Sepulchre and Exhale take place on the same train, at the same time, but they draw from very different approaches to horror. Sepulchre’s the subtlist of the two, with horror that’s suggested more than shown, whereas Exhale plays with violence, body horror and more shocking reveals. It’s unusual to experience them back to back, but I think the style of horror the characters face is really a good reflection of who they are. Alex and Harold both face something personal, and thus quite different.
The inventory and art will make you think it’s an adventure game, but this is only true in the absolute loosest sense. While The Charnel House Trilogy does actually have puzzles, they are rote, mundane obstacles that don’t justify their existence in the least. I call them puzzles, but I probably shouldn’t. I don’t call searching my pockets for my keys a puzzle, and that’s really the level of challenge and sophistication we’re talking about.

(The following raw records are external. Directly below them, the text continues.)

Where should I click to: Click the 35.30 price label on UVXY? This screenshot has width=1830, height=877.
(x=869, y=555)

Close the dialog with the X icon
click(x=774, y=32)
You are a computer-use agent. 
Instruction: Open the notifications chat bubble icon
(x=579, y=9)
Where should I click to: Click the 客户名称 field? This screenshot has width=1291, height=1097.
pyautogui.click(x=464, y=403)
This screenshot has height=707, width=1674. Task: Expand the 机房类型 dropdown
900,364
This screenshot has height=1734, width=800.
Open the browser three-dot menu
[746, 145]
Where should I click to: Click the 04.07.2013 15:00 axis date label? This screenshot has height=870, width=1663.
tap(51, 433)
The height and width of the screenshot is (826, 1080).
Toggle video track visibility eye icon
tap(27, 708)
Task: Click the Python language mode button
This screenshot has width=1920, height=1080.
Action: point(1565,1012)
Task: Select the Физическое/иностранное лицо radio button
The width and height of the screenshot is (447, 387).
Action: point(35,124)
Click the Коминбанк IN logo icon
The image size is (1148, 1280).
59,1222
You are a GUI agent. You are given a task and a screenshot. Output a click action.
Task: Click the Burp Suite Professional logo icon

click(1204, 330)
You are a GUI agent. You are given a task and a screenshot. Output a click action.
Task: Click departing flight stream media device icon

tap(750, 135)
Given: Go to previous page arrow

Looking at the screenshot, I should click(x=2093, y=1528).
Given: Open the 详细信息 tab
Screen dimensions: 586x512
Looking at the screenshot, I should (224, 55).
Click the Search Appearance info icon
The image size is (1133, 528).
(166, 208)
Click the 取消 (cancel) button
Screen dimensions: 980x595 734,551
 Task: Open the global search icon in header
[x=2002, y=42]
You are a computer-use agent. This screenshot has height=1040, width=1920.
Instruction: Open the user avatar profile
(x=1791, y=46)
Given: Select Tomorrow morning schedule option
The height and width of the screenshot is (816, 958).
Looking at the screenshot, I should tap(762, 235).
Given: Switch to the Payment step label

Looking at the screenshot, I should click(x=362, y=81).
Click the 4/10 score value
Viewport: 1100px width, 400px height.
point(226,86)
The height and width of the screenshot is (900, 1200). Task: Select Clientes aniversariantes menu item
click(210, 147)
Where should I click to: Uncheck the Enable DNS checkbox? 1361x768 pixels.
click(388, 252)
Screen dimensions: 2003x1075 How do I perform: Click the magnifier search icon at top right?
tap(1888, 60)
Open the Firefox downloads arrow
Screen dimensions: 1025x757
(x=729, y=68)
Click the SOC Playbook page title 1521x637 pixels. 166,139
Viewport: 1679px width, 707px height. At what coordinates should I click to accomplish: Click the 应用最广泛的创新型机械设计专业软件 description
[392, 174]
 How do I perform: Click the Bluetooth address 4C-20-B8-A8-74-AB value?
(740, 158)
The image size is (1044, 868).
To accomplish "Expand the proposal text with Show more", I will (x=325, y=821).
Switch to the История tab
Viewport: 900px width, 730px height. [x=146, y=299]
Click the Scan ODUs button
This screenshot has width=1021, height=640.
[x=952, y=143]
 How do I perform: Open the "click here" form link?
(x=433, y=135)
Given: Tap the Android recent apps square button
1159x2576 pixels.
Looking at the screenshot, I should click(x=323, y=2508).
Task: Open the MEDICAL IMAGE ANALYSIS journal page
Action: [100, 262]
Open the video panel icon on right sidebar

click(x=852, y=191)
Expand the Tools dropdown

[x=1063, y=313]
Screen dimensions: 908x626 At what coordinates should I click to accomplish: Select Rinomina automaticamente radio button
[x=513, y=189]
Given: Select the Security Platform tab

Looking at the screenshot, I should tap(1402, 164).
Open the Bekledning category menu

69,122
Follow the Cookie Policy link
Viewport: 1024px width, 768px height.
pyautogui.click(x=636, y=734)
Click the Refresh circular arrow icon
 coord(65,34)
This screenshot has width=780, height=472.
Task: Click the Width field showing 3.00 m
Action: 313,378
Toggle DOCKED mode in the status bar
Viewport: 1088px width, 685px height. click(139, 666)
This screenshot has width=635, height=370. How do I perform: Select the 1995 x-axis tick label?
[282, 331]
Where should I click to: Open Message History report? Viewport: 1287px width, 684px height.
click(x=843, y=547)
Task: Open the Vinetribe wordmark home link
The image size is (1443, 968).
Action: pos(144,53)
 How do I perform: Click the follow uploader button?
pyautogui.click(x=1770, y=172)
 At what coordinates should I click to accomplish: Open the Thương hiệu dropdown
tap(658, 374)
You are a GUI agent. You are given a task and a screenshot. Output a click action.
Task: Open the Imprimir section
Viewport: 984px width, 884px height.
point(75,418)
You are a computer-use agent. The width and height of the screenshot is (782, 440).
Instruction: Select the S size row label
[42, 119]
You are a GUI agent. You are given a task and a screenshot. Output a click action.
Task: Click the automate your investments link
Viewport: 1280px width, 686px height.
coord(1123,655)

The problem with the puzzles isn’t even the lack of challenge, it’s that the obstacles aren’t engaging, and while some of them do draw one’s attention to important, easy to miss information, there are better ways of teasing clues. Owl Cave’s previous adventure game, Richard & Alice (it’s great, by the way) struggled with puzzles too, but at least there was some satisfaction in solving them, a feeling that you’ve moved the game forward. In The Charnel House, they seem more like tests to make sure you’ve been paying attention, or at least read the last line of dialogue.
It is, perhaps, not a very good adventure game, but – and this is despite the first act – it’s a compelling bit of interactive fiction. Uneven, but compelling. I want to know what the deal is with the train’s destination, Augur Peak and… and that’s about the only question I can repeat here because all the other ones that are rattling around my head like a bag of bones are great big bloody spoilers.
Disclaimer: Jim Sterling, who voices Rob, was my Review Editor at Destructoid, and Cara Ellison, who voices a radio host, has written for PCGN before.